Opinion
April 26, 1926.
Hirsch, Sherman Limburg, for the executors.
Charles A. Curtin, for the State Tax Commission.
This appeal is taken by the executors, trustees and certain beneficiaries under the will of decedent from the order fixing the transfer tax on the ground: (1) That the taxation of the transfer of decedent's interest in the copartnership of E. Rosenwald Co. was in violation of the Fourteenth Amendment of the United States Constitution and of the provisions of the Constitution of this State; (2) that shares of stock which formed no part of the assets of the copartnership were erroneously included in the appraisal; (3) that good will did not exist as an element of value in the copartnership; (4) that the imposition of a tax thereon was in violation of the Federal and State Constitutions; (5) that the decedent had no interest in the good will; (6) that the method of computing it was incorrect.
The decedent was a non-resident of this State. At the date of his death on May 1, 1922, paragraph (d) of subdivision 2 of section 220 Tax of the Tax Law (as amd. by Laws of 1922, chap. 430) provided that in the estate of a non-resident a tax be imposed on the transfer of "The interest of such decedent in any partnership business conducted, wholly or partly, within the State of New York to the extent of the interest of the decedent in the partnership property within this State and the good will of such business within this State." The contention of the appellants that the above-quoted provision of the Tax Law is in violation of the Federal and State Constitutions is overruled. It must be conceded, as urged by the appellants, that the interest of the decedent in the copartnership constitutes intangible property. The right of a State, however, to subject to taxation the transfer of the intangible property of a non-resident has been upheld by decisions of the courts of this State, and by the Supreme Court of the United States. ( Matter of Romaine, 127 N.Y. 80; Matter of Whiting, 150 id. 27; Matter of Clinch, 180 id. 300; Matter of Daly, 100 A.D. 373; affd., 182 N.Y. 524; Matter of Tiffany, 143 A.D. 327; affd., 202 N.Y. 550; Matter of Blackstone, 171 id. 682; affd., sub nom. Blackstone v. Miller, 188 U.S. 189.) In the last cited case Mr. Justice HOLMES delivering the opinion said: "We perceive no better reason for denying the right of New York to impose a succession tax on debts owed by its citizens than upon tangible chattels found within the state at the time of the death. The maxim mobilia sequuntur personam has no more truth in the one case than in the other. When logic and the policy of a State conflict with a fiction due to historical tradition, the fiction must give way." The decision of the United States Supreme Court in the case of Frick v. Pennsylvania ( 268 U.S. 473) did not overrule Blackstone v. Miller ( supra). In the Frick case the question involved was the right of the domiciliary State to tax the transfer of tangible property located outside the State. ( Matter of Arbib, 127 Misc. 820; Matter of Foster, N.Y.L.J. Oct. 7, 1925.)

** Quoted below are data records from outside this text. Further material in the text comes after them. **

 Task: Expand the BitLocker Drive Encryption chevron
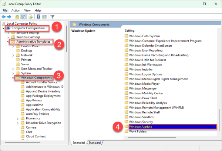(18, 123)
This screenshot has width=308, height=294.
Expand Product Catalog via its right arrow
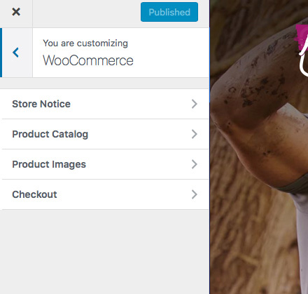pos(195,134)
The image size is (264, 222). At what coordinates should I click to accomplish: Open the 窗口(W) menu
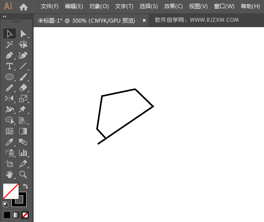(224, 6)
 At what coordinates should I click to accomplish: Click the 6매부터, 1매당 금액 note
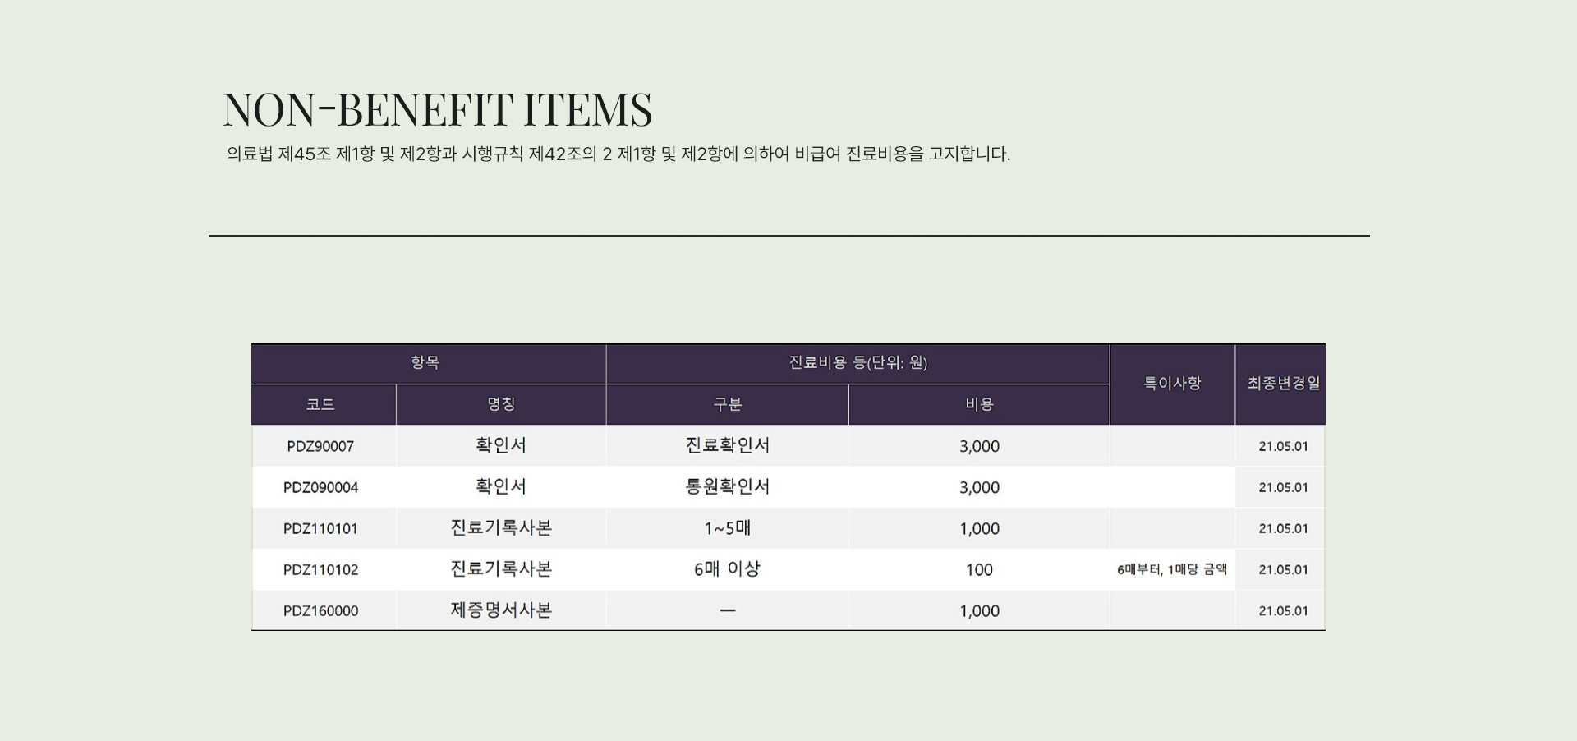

Now Tax Law, § 248, subd. 1, ¶ (c), as added by Laws of 1925, chap. 143. — [REP.
(2) The transfer tax appraiser included as copartnership assets shares of stock which are claimed as the individual property of the copartners. It appears that while these shares were carried on the books of the concern, an entry was made showing that each partner of the firm was credited with an equal share of the investments when purchased. I am of the opinion that the shares formed no part of the assets of the firm. If they were employed as capital in the business even though they were the property of the individuals, the transfer would be taxable. ( Matter of Henry, 203 A.D. 456; mod., 237 N.Y. 204.) An affidavit was submitted, however, by the accountant of the firm, who stated that the stocks were never used as capital or as security for loans. The appeal on this ground is sustained.
(3) The finding of the transfer tax appraiser that good will existed as an asset of the copartnership is amply supported by the evidence, although as we hereinafter hold the value of the good will so far as decedent's interest in it is concerned is materially and seriously affected by several factors in connection with the partnership agreement. However inconsiderable that value may be it cannot be denied that this interest in the good will did exist. The firm was engaged in the importation and sale of leaf tobacco. It had been in business since 1908. It is conceded by the appellants that during its existence the partnership had established a reputation which made the firm name a valuable asset in the trade. This is evidenced by the provision of the copartnership agreement as to the ownership of the firm name. The appeal on this ground is overruled.
(4) Good will is intangible property. The taxation of the transfer thereof, as I have determined ( supra) with reference to the partnership interest of decedent, does not violate the provisions of the United States or State Constitutions. The appeal on this ground is overruled.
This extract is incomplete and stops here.